Yuba est un nom à retenir, mais surtout un chanteur à écouter. Artiste doué, il a su s'imposer et imposer en même temps un nouveau style qui ne manque pas d'originalité, fait d'un savant mélange entre la musique amazighe et des influences étrangères très diverses. Loin de dérouter les mélomanes amazighs, il a été positivement accueilli au point de faire des émules. Bon nombre de jeunes musiciens en ont pris de la graine et ont commencé à imiter son style. À ce jour, il a à son actif deux albums très réussis : tawargit et Itran azal. Dans cet entretien, il s'épanche en évoquant ses débuts, ses influences, ses amis… À lire et à relire.

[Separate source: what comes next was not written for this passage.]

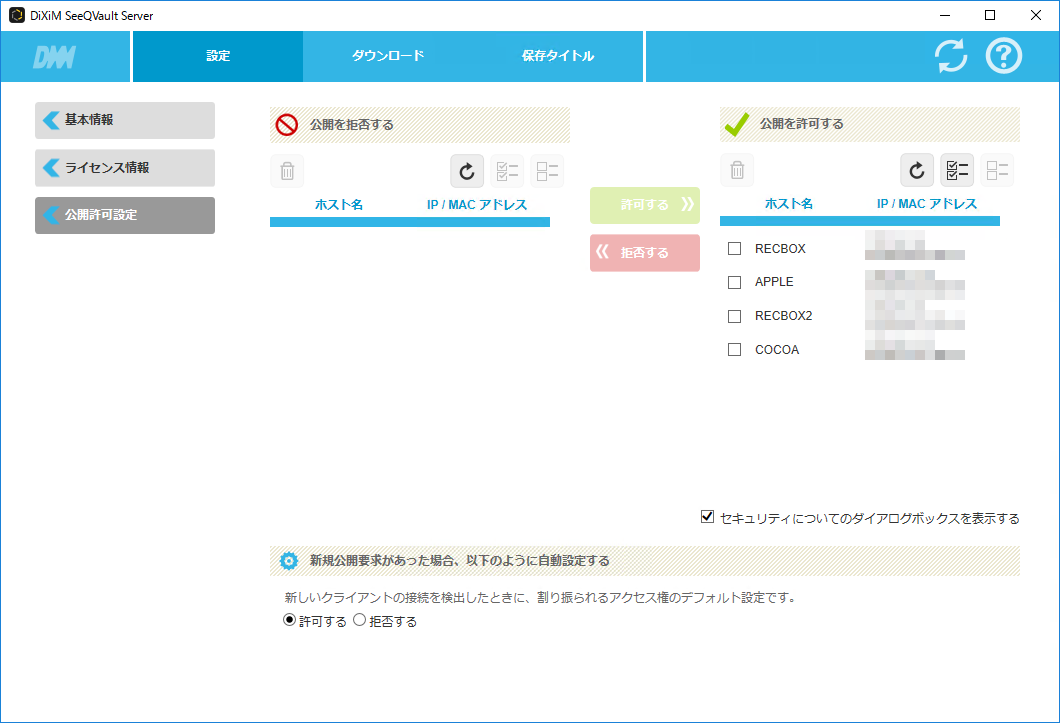
Task: Click the 許可する button
Action: 644,204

L. Oulhadj : Est-ce que vous pouvez vous présenter en quelques lignes ?
Yuba : Je suis né à Dcheira, un gros bourg populaire entre Inzggane et Agadir. J'y avais passé les plus belles années de ma vie et une enfance on ne peut plus heureuse. À cette époque, les gens se connaissaient presque tous et étaient tellement insouciants ! Ce que, vous en conviendrez, n'est plus le cas maintenant malheureusement. Aussi loin que je m'en souvienne, presque tous les après-midi étaient l'occasion d'improvisations musicales très endiablées.
Comment se passaient ces improvisations et qui en étaient les organisateurs ?
C'était exclusivement la gent féminine. Autour d'un verre de thé bien mentholé, les femmes de tout âge profitaient de la moindre occasion pour se rassembler et organiser des spectacles de chants auxquels nous, les enfants, participions avec beaucoup de joie, même si nous étions très turbulents. Comme instruments, elles se servaient de "tagganza" (tambourin sur cadre), de leurs vaisselles et de tout ce qu'elles leur tombaient sous la main. À ce moment-là, j'avoue que le sens de tout cela m'échappait. Il n'y a qu'aujourd'hui que je me suis rendu compte que derrière le côté ludique, festif de la chose, il y a toute une tradition de grande richesse. En réalité, c'était tout cela qui a sauvegardé une grande partie de notre culture musicale et qui a donné ensuite naissance, même si c'est d'une manière indirecte, à notre chanson moderne.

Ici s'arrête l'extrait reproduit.